Recorded data

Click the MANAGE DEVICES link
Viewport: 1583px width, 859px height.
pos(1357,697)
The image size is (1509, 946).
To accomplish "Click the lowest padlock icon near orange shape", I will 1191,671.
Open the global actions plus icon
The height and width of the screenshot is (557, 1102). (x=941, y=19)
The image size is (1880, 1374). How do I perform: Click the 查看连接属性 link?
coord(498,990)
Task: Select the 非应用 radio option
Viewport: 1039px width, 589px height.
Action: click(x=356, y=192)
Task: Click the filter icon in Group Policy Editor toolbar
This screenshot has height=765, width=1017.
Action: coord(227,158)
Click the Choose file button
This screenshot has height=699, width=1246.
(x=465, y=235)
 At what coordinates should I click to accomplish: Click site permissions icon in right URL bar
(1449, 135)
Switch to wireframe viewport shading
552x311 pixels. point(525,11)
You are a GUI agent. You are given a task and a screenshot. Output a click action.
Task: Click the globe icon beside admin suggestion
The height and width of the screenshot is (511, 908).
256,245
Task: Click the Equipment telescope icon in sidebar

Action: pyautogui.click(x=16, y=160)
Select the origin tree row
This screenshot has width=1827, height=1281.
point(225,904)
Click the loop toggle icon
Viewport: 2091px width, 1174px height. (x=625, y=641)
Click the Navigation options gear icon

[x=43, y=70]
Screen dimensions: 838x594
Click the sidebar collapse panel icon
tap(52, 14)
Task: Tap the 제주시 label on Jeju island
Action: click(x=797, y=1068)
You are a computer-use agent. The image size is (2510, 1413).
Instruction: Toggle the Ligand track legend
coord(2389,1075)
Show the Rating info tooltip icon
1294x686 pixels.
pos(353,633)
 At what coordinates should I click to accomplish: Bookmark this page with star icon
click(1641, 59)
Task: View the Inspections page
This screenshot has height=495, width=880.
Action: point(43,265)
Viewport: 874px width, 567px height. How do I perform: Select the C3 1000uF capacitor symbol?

ASSIGNED TASK:
Nothing but the lines from the one containing "1294x686 pixels." to the end of the records above should appear, each copied exactly.

RESULT OF THE TASK:
1294x686 pixels.
pos(353,633)
 At what coordinates should I click to accomplish: Bookmark this page with star icon
click(1641, 59)
Task: View the Inspections page
This screenshot has height=495, width=880.
Action: point(43,265)
Viewport: 874px width, 567px height. How do I perform: Select the C3 1000uF capacitor symbol?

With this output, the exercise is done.